== The task ==
From the records that follow, return exactly the lines beginning at the one that contains "Open the MixConsole tab in lower zone" and ending at the one that contains "Select the magnifier", pictures left out.

== The records ==

-------

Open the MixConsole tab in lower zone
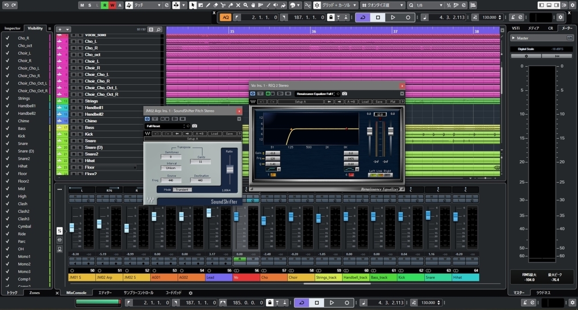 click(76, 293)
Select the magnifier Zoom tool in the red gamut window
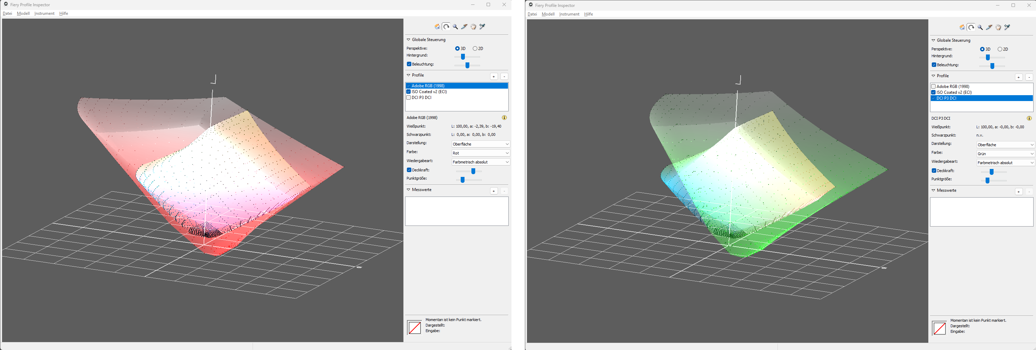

-------

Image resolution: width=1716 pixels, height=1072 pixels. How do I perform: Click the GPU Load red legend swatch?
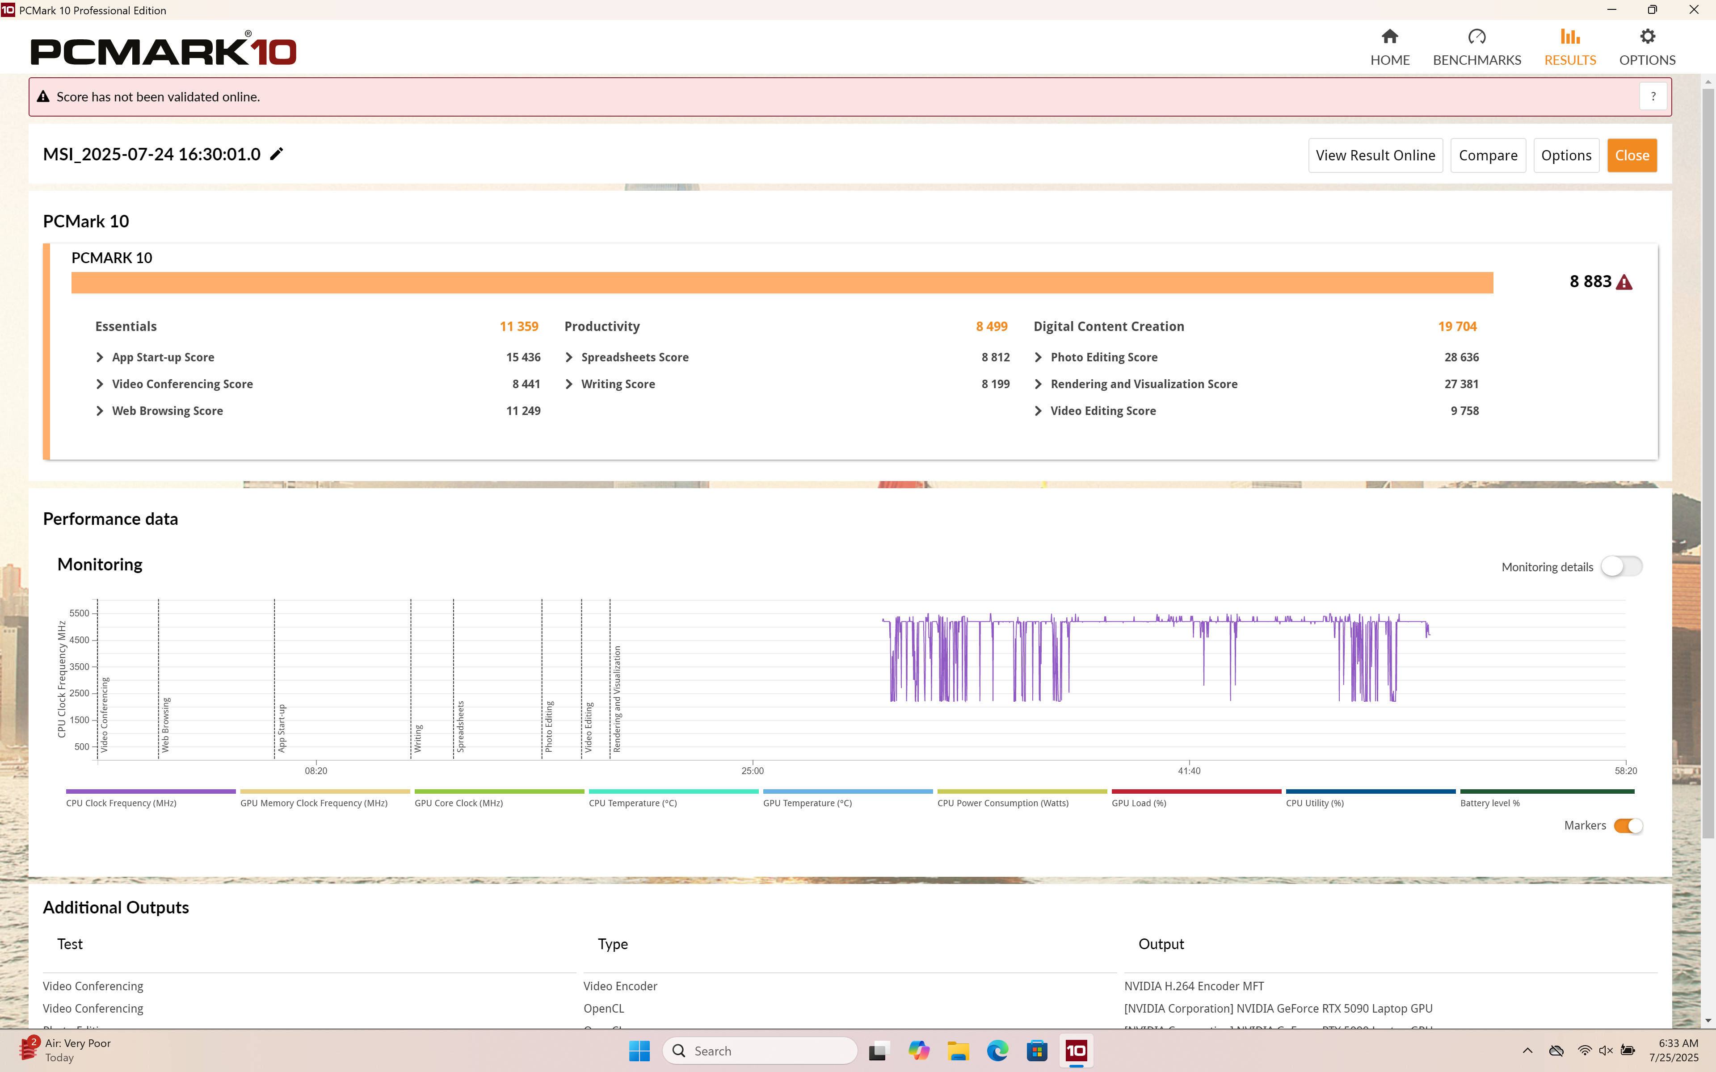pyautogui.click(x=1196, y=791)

-------

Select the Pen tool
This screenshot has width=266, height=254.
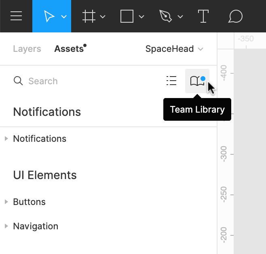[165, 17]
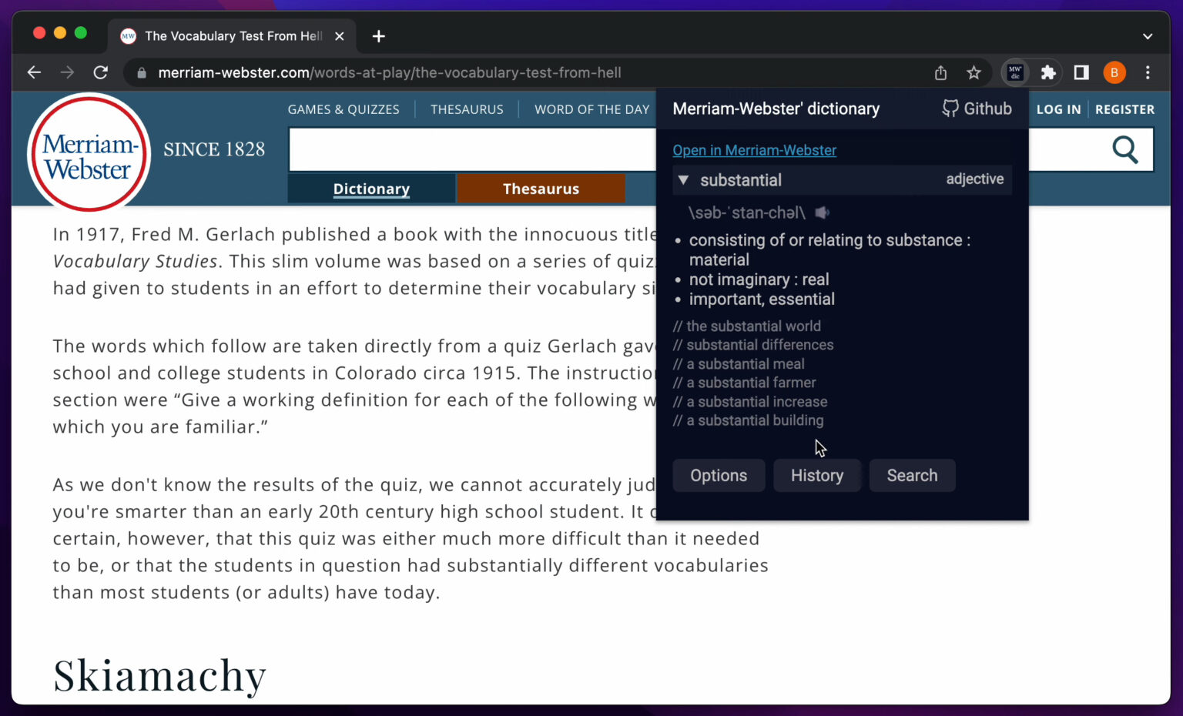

-------

== Response for this exercise ==
Open the MixConsole tab in lower zone
 click(76, 293)
Select the magnifier Zoom tool in the red gamut window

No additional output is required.